WHAT THE TASK REQUIRES: Your answer should be the lines of the data below that contain "agent".

RECORDS SHOWN:
--- START ---

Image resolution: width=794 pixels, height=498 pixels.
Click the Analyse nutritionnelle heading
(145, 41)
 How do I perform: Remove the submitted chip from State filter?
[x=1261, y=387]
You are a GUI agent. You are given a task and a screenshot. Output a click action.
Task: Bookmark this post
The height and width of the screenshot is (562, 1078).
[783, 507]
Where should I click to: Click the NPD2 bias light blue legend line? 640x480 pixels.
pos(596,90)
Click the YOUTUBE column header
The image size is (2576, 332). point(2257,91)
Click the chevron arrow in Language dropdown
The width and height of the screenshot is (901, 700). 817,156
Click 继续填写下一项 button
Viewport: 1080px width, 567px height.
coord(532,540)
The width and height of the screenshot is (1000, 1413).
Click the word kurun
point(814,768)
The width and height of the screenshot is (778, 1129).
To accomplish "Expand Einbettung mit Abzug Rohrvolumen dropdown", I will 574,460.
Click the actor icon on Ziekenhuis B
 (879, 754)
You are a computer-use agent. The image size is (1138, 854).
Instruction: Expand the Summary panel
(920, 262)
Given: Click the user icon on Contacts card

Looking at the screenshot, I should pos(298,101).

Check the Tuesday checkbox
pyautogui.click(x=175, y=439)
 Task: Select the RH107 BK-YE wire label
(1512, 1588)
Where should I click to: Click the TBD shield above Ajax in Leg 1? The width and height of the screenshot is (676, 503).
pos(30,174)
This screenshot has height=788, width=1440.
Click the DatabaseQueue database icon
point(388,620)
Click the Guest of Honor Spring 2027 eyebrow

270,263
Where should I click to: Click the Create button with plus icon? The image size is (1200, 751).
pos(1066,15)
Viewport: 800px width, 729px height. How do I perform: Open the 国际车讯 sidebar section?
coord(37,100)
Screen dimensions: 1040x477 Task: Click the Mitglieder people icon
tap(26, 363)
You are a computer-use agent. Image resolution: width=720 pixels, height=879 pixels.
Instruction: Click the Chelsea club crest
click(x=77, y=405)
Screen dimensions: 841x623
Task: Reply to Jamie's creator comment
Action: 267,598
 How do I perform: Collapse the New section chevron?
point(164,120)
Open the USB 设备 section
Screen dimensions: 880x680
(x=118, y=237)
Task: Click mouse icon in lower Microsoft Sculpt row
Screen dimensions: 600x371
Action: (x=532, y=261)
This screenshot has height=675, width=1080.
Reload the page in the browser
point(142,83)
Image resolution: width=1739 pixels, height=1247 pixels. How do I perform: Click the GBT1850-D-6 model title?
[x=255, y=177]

--- END ---

SOLUTION TO THE EXERCISE:
You are a GUI agent. You are given a task and a screenshot. Output a click action.
You are a computer-use agent. The image size is (1138, 854).
You are a computer-use agent. Image resolution: width=720 pixels, height=879 pixels.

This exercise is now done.